As heroin deaths spike, families deal with grief

Zachary Gys, a gifted high school athlete from Lowell, Mass., was popular and good at school.

"He hurt himself and a friend wanted him to play hockey. He was a good player and [he] told him to take Percocet. He didn't know any better and, frankly, I didn't know any better at the time," his mother, Louise Griffin, told CBS News in a phone inteview.

As a parent, Griffin had always been on the lookout for signs of drinking, not drug use, in her children.

When she found out Zachary was taking pills, she told him to "knock it off."

"I didn't realize [with] the prescription pill. By the time a parent knows, it's almost too late. That's my experience. Because they can act normal, and other than a few subtle changes, you don't even realize it. So I missed some of the signs I should've seen," she said.

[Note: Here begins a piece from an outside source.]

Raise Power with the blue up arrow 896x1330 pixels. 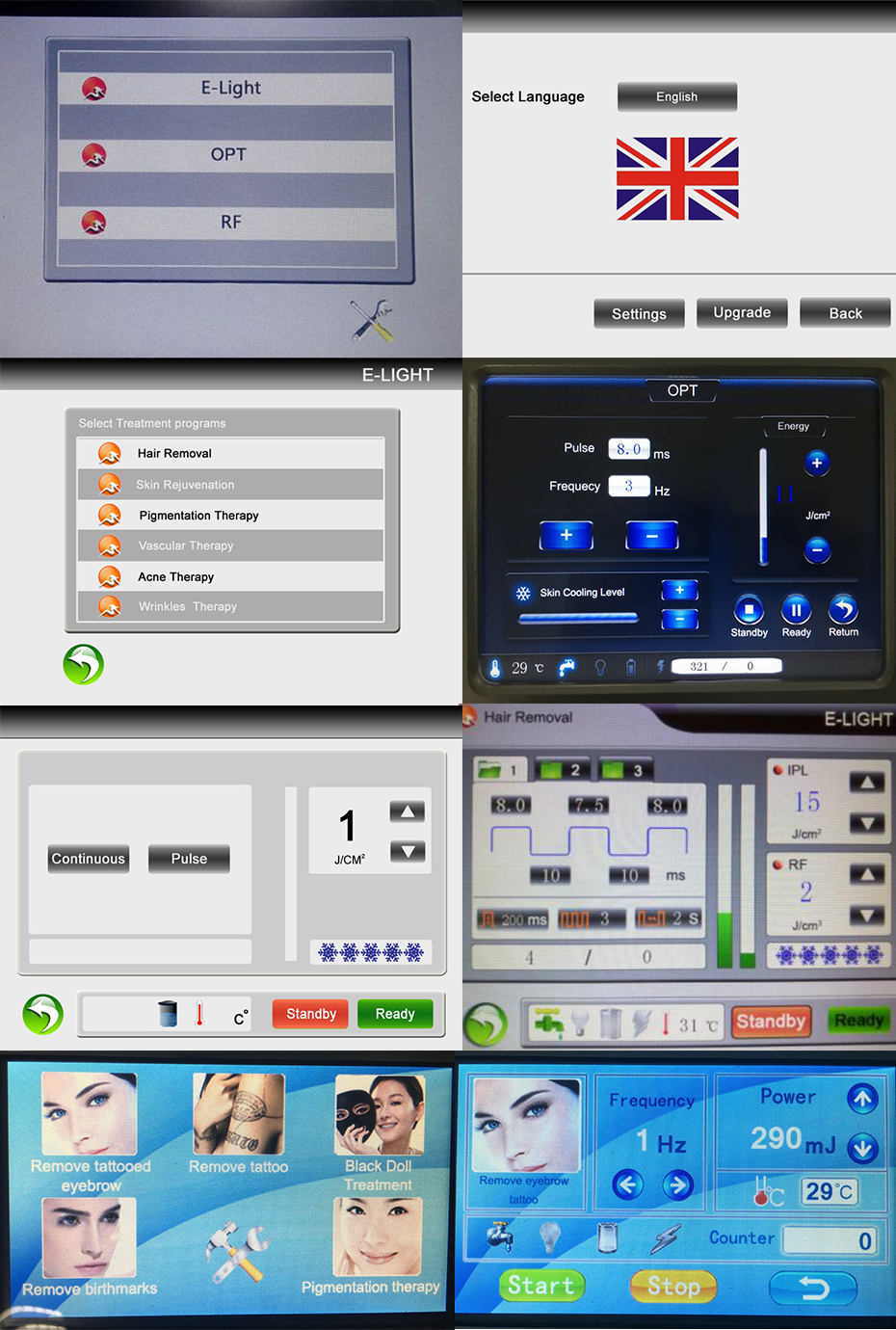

Heroin use in U.S. soaring to new heights
In the four years that followed, Zachary went from taking Percocet to oxycontin to heroin. He died on July 19, 2013, one month shy of his 22nd birthday, of a morphine overdose.

With the support of his family, he had been in and out of treatment centers for most of that time, and had been clean for 60 days prior to his unexpected death.

"If you saw me, and you saw a picture of my children, it's really not what you would think of when you think of drug addiction. People think it's low-income, it's everybody, it doesn't matter where you come from, it doesn't matter what spectrum you're on," said Griffin.

One hundred and eighty-five people have died of heroin overdoses in Massachusetts since Nov. 2013, according to figures released this week by the Massachusetts State Police. Although statistics for the same period in previous years were not available "our experience and accumulated knowledge ... indicates that these numbers absolutely represent an increased rate of fatal heroin overdoses," said David Procopio, director of media relations of the State Police, in a statement.

Deadly mix of heroin and powerful painkiller hits streets
That number does not include the state's three largest cities - Boston, Worcester, and Springfield.

Dr. David Sack, CEO of Elements Behavioral Health, a network of addiction treatment programs that includes Promises Treatment Centers in Malibu and Los Angeles, told CBS News that, "There's no question that deaths linked to heroin have increased in the last five years. It's been going up steadily."

"There is an epidemic of prescription drug abuse that involves medications that are opiates, and heroin is sort of the king of opiates," said Sack.

Sack believes the ease with which addicts can access heroin, once only found in "bad" neighborhoods, has opened the drug to the middle class.

Another problem may be the government's crackdown on prescription drugs.

"[Prescription opiates] have become much more expensive, the government has been seizing prescription opiates, they've been cracking down on doctors who are prescribing them without medical reason and as a result, the price of prescription opiates have gone up and so that tends to put pressure on addicts to look for other solutions and right now, by comparison, heroin is cheaper and more potent. So we think people are being drawn to heroin in part because they can't get access to the drugs they had been using," said Sack.

Griffin and her family tried as much as they could to help Zachary, sending him to treatment programs both in Massachusetts and even Florida, as there were often hurdles getting help in her home state.

"The beds are full all the time, or there's a waiting list, or they have to go into holding. And you know when they ask for help, you have to be ready," said Griffin.

"If my son suffered from cancer, I could've gone anywhere and gone to the best hospitals in Boston and gotten the best care," she said.

Overdose antidote saving lives, use expanding across the U.S.
For four years, Zachary went through a long journey of detox, treatment, and relapse, which Griffin describes as a "rollercoaster."

"He would be okay for 30 to 60 days and then he would relapse," said Griffin. "I was trying to understand why. And I'm not sure he even knew why. I would say, 'Why don't you just drink?' and he would say, 'Well you know, this is quicker.' He said he felt no pressure when he did it."

Griffin, afraid of the stigma linked to addiction, didn't tell anyone beside her immediate family that her son had a problem.

"It's such a disease of embarrassment and shame. Even in my son's passing, people want to believe that the parents had something to do with his death, that we didn't do enough and that we didn't care enough," said Griffin.

However, now she talks to "with anyone who will listen," about Zachary' addiction and death, in the hopes of helping another family going through a similar situation.

"I don't want my son's death to be in vain. And I told Zachary when I laid him to rest, that I knew he couldn't fight anymore but I am going to keep fighting, and I will keep fighting until I take my last breath," she said.

During Zachary's funeral, Griffin placed inserts about addiction in his funeral program.

"I want more attention to this disease, I don't want a parent to have to bury their child. It's the hardest thing, it's the worst thing that anybody would ever have to do," said Griffin.